:: REQUIRED TASK ::
Pick up the mailing-list discussion below about returning JSONB as binary and continue it from its last sentence; the listing after it is not part of that discussion.

Yep -- exactly.  For example, write a C client program that recursed
the structure and dumped it to stdout or assigned to dummy variables
(being mindful of compiler optimizations).  I'd be contrasting this to
a C parsed json that did essentially the same thing, and rigging a
high scale test on the back of that.  The assumption here is that the
ultimate consumer is not, say, a browser, but some client app that can
actually exploit the performance advantages (else, why bother?).

In my experience with arrays and composites, you can see significant
performance reduction and throughput increase in certain classes of
queries.  However, some of the types that were the worst offenders
(like timestamps) have been subsequently optimized and/or are
irrelevant to json since they'd be passed as test anyways.

merlin


Re: WIP Patch: Add a function that returns binary JSONB as a bytea

От
Stephen Frost
Дата:
Greetings,

* Merlin Moncure (mmoncure@gmail.com) wrote:
> On Fri, Nov 2, 2018 at 11:15 AM Stephen Frost <sfrost@snowman.net> wrote:
> > * Merlin Moncure (mmoncure@gmail.com) wrote:
> > > I'll still stand other point I made though; I'd
> > > really want to see some benchmarks demonstrating benefit over
> > > competing approaches that work over the current formats.  That should
> > > frame the argument as to whether this is a good idea.
> >
> > What are the 'competing approaches' you're alluding to here?  Sending
> > text-format json across as we do today?
>
> Yep -- exactly.  For example, write a C client program that recursed
> the structure and dumped it to stdout or assigned to dummy variables
> (being mindful of compiler optimizations).  I'd be contrasting this to
> a C parsed json that did essentially the same thing, and rigging a
> high scale test on the back of that.  The assumption here is that the
> ultimate consumer is not, say, a browser, but some client app that can
> actually exploit the performance advantages (else, why bother?).

If transferring the data in binary doesn't show a performance
improvement then I could agree that it wouldn't be sensible to do- but I
also find that very unlikely to be the case.

As for what language it's written in- I don't think that matters much.
I'd very much expect it to be more performant to use binary if you're
working in C, of course, but there's no point comparing C-parsed json
into some C structure vs. psycopg2 injesting binary data and building a
Python json object- what matters is if it'd be faster for psycopg2 to
pull in binary-json data and put it into a Python json object, or if
it'd be faster to parse the text-json data and put the result into the
same Python object.  In my view, there's something clearly quite wrong
if the text-json data format is faster at that.

> In my experience with arrays and composites, you can see significant
> performance reduction and throughput increase in certain classes of
> queries.  However, some of the types that were the worst offenders
> (like timestamps) have been subsequently optimized and/or are
> irrelevant to json since they'd be passed as test anyways.

I've had very good success transferring timestamps as binary, so I'm not
quite sure what you're getting at here.

:: DATASET CONTENT ::
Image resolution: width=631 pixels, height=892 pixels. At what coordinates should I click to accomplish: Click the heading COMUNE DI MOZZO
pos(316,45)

:: RESPONSE TO THIS TASK ::
Thanks!

Stephen

Вложения

Re: WIP Patch: Add a function that returns binary JSONB as a bytea

От
Merlin Moncure
Дата:
On Fri, Nov 2, 2018 at 2:34 PM Stephen Frost <sfrost@snowman.net> wrote:
> * Merlin Moncure (mmoncure@gmail.com) wrote:
> As for what language it's written in- I don't think that matters much.
> I'd very much expect it to be more performant to use binary if you're
> working in C, of course, but there's no point comparing C-parsed json
> into some C structure vs. psycopg2 injesting binary data and building a
> Python json object- what matters is if it'd be faster for psycopg2 to
> pull in binary-json data and put it into a Python json object, or if
> it'd be faster to parse the text-json data and put the result into the
> same Python object.  In my view, there's something clearly quite wrong
> if the text-json data format is faster at that.

Yeah, I figure the language would be C or another language with
drivers smart enough to speak the binary protocol.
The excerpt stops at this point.